The natural variation along the intensity axis in colour space is much greater than along the red/green chromatic axis. Intensity varies with a standard deviation of about a factor of 2 or 3 under fixed illumination, but the red/green variations in the natural environment originate from surprisingly subtle variations in the balance of red- and green-sensitive cone photoreceptor excitations—a standard deviation of only a few per cent [159]. The contrast gain for colour must be set higher if the world is to appear perceptually balanced in colour and lightness. This is not possible by nonlinear compression of the photoreceptor inputs themselves, but an opponent neural signal for red/green balance can represent the subtle input imbalances that support colour, while achromatic intensity is represented by a parallel system with a correspondingly higher threshold and wider operating range [159, 165,166]. Comparable considerations arise in face space, although here the coordinates of the stimuli are not as well defined. Physically subtle deviations from the average along some continua, for instance the upturn or downturn of the mouth, or deviations from symmetry [121] may be as significant as grosser differences in other dimensions, and this could provide an incentive for representing them by relatively independent nonlinear signals. Adaptation may be helpful in this process of multi-dimensional range matching: independent, roughly reciprocal sensitivity-regulating processes for different directions in face space would provide a relatively simple way to match the operating ranges of such signals to the dispersion of the input, much as suggested by Webster & Mollon [140] for colour contrast adaptation. But as noted in §8, contrast adaptation in face perception so far appears weak at best. Perhaps, the computational expense of direction-selective adaptation in the high-dimensional face space is prohibitive.

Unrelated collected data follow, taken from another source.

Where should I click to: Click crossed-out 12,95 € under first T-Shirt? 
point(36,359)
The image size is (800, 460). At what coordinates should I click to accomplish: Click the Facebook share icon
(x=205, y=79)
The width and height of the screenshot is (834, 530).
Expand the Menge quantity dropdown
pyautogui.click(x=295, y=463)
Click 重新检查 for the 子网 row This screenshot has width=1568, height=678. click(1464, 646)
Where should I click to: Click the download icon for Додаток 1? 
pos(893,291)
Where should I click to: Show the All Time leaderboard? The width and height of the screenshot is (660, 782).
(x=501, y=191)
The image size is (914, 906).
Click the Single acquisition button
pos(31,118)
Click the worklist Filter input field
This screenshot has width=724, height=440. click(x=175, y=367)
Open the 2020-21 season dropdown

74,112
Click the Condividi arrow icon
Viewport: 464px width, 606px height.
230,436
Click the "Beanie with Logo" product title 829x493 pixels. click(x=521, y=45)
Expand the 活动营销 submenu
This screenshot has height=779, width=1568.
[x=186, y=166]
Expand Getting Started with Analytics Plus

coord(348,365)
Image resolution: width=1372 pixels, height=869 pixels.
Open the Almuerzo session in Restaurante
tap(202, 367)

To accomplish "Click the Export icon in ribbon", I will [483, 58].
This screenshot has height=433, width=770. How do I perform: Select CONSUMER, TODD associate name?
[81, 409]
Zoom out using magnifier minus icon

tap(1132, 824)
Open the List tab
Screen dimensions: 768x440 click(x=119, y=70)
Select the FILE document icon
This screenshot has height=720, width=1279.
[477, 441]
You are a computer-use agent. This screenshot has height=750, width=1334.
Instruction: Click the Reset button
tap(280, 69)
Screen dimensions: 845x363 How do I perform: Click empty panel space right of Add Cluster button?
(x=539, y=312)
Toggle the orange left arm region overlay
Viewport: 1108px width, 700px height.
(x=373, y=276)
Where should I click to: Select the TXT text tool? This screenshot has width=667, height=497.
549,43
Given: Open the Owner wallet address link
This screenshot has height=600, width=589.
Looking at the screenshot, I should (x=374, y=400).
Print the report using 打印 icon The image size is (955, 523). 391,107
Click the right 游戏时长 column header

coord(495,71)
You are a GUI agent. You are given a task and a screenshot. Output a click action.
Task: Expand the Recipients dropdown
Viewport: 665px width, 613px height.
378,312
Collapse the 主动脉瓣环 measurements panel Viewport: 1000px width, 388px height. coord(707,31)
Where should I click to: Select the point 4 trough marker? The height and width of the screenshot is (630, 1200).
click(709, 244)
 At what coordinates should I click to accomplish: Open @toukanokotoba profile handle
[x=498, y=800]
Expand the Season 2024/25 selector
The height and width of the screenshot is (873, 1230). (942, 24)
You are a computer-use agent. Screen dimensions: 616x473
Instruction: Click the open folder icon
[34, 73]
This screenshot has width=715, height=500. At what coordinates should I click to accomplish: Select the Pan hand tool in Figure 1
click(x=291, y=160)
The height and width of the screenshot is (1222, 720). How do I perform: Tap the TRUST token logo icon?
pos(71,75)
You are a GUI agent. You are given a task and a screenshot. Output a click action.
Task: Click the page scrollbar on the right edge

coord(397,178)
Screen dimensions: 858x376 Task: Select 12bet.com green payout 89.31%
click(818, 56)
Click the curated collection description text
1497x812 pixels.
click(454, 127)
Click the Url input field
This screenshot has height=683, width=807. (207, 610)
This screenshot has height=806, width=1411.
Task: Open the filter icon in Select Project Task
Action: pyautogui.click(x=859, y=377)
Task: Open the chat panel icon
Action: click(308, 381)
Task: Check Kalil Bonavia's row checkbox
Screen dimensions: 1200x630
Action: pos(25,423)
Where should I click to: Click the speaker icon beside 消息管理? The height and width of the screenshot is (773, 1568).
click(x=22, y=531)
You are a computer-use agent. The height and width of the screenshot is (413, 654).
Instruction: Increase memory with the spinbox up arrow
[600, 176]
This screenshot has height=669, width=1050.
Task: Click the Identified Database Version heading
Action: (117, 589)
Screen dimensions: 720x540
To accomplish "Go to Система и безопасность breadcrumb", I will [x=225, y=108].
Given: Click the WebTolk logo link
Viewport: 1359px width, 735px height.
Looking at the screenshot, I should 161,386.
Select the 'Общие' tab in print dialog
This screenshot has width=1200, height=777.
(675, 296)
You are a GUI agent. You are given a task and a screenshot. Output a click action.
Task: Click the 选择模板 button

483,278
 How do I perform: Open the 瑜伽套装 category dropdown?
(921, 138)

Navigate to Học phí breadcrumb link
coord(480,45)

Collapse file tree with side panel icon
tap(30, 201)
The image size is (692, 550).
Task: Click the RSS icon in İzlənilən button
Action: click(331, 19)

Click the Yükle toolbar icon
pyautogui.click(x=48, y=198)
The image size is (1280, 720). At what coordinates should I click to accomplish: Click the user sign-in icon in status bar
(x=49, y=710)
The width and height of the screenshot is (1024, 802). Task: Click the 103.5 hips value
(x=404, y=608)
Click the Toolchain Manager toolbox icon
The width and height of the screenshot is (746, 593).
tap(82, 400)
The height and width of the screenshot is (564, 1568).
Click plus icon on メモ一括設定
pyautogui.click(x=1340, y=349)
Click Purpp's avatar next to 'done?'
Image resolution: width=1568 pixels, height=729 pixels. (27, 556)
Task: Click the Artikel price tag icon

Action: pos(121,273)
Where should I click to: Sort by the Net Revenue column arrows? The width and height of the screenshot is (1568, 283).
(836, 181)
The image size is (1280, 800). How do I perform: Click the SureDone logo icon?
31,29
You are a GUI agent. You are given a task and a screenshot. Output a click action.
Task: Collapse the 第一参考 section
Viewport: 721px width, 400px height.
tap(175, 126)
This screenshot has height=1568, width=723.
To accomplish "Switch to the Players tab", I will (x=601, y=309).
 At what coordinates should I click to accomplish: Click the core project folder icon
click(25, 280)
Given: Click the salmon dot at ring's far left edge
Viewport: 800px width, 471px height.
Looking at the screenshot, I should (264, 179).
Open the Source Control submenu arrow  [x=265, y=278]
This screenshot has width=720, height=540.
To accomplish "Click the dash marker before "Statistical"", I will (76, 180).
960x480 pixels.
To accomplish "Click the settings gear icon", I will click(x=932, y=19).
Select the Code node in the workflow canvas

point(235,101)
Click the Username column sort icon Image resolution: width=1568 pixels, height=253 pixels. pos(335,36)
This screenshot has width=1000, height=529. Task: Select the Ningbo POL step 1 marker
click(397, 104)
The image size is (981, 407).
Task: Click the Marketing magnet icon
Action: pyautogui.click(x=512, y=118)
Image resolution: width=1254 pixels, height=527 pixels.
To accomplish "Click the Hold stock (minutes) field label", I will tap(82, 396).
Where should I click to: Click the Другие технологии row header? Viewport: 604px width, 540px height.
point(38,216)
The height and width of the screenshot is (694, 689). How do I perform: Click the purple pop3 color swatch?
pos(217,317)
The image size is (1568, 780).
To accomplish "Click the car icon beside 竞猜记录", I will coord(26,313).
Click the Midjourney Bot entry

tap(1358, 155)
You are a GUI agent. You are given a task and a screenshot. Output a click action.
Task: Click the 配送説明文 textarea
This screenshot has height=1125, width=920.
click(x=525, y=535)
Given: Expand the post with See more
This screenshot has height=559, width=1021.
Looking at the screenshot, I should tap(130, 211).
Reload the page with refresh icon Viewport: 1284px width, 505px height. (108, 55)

(d). Adaptively roving null points and contrast coding

Along each dimension, only a limited range of colours can be differentiated with precision, a necessary consequence of the limited dynamic range of neural signals. But the region of fine discrimination in colour space is not centred on white or any other fixed colour. Rather, it shifts to remain centred on the adapting colour, if a non-white condition of adaptation is defined by (for instance) a common background within which the colours are separately displayed [167]. The enhanced discrimination for colours close to the adapting background, sometimes termed ‘crispening’, occurs over a quite restricted range, with pronounced loss of discriminative ability at or beyond about 10 times the threshold colour contrast in each direction [168], a range roughly appropriate to the dispersion of environmental stimuli [130]. Face analogues of this effect have been more difficult to demonstrate, but they include the ‘other race’ effect discussed below.

(e). Optimal nonlinearity

Definite prescriptions can be derived for neural input–output functions to optimize discrimination. Mutual information between input and output is maximized by making the slope of the response function inversely proportional to the environmental probability density function (histogram equalization [169]). Squared error of estimation is minimized with a milder nonlinearity that allows better discrimination in the margins of the space [130], but even this optimizing principle predicts a marked superiority of discrimination for nearly average faces, contrary to the findings that we discuss in §12. Important category distinctions may call for special treatment. In colour vision, interest in distinguishing fruit from leaves [170] may have dictated a redward shift of the perceptual norm, making the mode of the distribution of natural colours perceptually yellowish and greenish [159]; in face space, gender discrimination may be a comparable case. The high-dimensional case of face space can be handled similarly in principle, by range matching followed by (for example) multi-dimensional histogram equalization, if a coordinate system (not necessarily linear) can be found in which the stimulus probability distribution satisfies independence [130].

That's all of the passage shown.